Он демобилизовался в декабре сорок шестого года и в первый же вечер, придя за дровами в сарай, поразился разгрому и запустению – нагул с сеткой был, видимо, кем-то похищен, приполок безобразно сломан, от гнезд не оставалось и следа, лишь коряво обросшие зеленоватым инеем поленья осклизло блеснули при жидком свете зажигалки да почему-то почудился в холодном воздухе горький запах голубиных перьев.
* * *
Голубятня Логачева мало чем напоминала довоенную голубятню Александра – здесь чувствовалась зажиточность хозяина, нестесненность в деньгах, удобство и широта в своем деле (а Логачев явно был профессионалом), сарай был большой, двухэтажный, стены первого этажа мастерски обиты вагонкой, вделанные в стены полати застелены солдатскими одеялами, посередине вкопан в земляной пол однотумбовый стол, вокруг тоже вкопаны скамьи с решетчатыми, несколько кокетливыми спинками; лестница на второй этаж – все было оборудовано с любовью и прочно.
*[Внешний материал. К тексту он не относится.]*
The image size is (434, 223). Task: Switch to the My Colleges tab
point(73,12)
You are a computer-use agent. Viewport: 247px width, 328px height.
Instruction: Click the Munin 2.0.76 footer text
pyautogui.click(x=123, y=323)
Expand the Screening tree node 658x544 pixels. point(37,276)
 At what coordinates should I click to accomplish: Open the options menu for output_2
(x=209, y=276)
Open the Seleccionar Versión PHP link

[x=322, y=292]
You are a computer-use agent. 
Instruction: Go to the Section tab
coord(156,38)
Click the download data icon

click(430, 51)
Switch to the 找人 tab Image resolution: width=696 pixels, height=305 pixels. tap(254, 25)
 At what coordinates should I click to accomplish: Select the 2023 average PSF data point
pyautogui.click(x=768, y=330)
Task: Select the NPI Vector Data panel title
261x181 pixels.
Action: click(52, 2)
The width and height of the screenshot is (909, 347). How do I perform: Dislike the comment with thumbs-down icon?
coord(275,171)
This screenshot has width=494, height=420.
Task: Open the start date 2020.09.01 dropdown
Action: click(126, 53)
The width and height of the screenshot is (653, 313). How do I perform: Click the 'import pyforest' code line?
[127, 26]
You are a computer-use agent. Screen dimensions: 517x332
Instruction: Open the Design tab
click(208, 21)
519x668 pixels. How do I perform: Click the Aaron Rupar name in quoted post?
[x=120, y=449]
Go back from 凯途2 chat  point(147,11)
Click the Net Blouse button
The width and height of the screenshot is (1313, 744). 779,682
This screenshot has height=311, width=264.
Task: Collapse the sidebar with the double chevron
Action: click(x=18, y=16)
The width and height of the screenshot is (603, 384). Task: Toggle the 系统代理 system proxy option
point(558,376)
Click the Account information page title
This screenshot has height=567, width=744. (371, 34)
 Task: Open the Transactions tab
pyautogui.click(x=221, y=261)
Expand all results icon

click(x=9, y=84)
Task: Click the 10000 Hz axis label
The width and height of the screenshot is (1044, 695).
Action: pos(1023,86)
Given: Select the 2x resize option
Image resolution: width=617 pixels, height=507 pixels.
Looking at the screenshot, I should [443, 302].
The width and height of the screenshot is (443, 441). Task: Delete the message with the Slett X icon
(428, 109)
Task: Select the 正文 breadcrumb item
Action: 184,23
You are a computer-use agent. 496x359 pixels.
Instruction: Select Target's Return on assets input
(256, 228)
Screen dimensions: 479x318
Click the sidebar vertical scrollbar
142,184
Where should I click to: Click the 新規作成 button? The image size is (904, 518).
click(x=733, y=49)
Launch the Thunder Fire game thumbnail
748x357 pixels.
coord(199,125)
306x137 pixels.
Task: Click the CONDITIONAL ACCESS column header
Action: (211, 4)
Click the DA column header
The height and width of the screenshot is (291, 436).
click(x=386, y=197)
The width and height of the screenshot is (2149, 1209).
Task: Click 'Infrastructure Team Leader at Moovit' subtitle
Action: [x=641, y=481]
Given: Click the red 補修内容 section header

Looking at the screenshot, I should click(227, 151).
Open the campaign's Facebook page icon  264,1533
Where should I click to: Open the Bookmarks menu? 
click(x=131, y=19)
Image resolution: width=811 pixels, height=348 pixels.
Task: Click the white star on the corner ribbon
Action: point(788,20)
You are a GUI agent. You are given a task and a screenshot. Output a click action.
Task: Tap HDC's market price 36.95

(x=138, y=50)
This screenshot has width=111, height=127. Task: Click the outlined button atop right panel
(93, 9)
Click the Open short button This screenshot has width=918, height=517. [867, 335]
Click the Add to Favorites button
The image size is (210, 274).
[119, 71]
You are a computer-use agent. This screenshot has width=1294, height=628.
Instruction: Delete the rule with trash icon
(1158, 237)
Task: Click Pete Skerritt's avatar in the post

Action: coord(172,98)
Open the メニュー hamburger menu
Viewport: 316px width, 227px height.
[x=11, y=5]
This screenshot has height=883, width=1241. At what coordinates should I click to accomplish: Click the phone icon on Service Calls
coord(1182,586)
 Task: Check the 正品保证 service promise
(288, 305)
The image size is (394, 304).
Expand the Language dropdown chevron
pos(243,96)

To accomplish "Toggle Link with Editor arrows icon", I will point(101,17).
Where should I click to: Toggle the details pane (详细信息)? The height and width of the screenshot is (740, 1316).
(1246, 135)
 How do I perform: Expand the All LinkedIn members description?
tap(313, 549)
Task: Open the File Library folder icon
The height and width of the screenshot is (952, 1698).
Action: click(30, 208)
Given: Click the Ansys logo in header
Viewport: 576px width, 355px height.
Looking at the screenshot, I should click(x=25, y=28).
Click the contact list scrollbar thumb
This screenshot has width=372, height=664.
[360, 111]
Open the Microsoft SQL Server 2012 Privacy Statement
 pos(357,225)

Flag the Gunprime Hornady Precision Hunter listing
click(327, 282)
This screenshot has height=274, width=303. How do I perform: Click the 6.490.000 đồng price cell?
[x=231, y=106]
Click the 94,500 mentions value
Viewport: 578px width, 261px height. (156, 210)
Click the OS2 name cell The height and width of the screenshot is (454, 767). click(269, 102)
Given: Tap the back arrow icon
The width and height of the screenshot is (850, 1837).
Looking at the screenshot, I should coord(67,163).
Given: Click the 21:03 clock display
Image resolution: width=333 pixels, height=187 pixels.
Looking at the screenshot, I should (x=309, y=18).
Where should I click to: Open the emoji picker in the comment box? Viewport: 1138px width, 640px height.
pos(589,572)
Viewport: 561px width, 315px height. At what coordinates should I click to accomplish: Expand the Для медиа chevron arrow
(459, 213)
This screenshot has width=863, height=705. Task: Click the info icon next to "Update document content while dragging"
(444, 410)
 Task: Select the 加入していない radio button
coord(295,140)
На втором этаже располагалось царство голубей самых изысканных редких пород, баснословно дорогих – «николаевских», «ленточных», «палевых», «красных монахов», «дутышей», «курносых мраморных»… – царство голубиной аристократии, недосягаемой для безнадежных владельцев скромных «чиграшей», «рябых», «пегих» и «сорок».
Как только Александр вместе с Кирюшкиным вошел в голубятню и тут же поднялся по лестнице, чтобы посмотреть устройство голубиного дома, он хорошо понял, что владелец его не любитель ловить «залапанных чужих», а обладает несметным богатством, и странное щекотное чувство еще полностью не забытой страсти заставило его улыбнуться Логачеву.
– В первый раз вижу такую коллекцию. Здорово! Долго ты собирал красавцев?
– Всю жизнь, – вяло ответил Логачев, и прокуренные усы его неожиданно ощетинились. – А ты чего лыбишься? Своих увидел?
– Своих я распродал до войны. Да у меня таких и не было. – Александр снова улыбнулся, восхищенный слитным воркованием, заполнившим весь второй этаж. – Да, букет ты собрал золотой, Гриша. Не ошибся именем?
– Я тебе пока еще не Гриша! Спрашиваю, чего лыбишься? – повторил вспыльчиво Логачев, и его крошечные, как дробинки, глазки подозрительно засветились.
– Нельзя? Штренк ферботен? – пожал плечами Александр. – Повесил бы для ясности объявление: «Улыбки запрещаются. За нарушение – в морду».
– Не шуткуй надо мной, я не люблю, – предупредил угрожающе Логачев. – Голубятня – храм, а не забегаловка. Особливо для чужих. Здесь молиться надо, а не щериться.
«Нет, Логачев не такой добряк, как показался в забегаловке».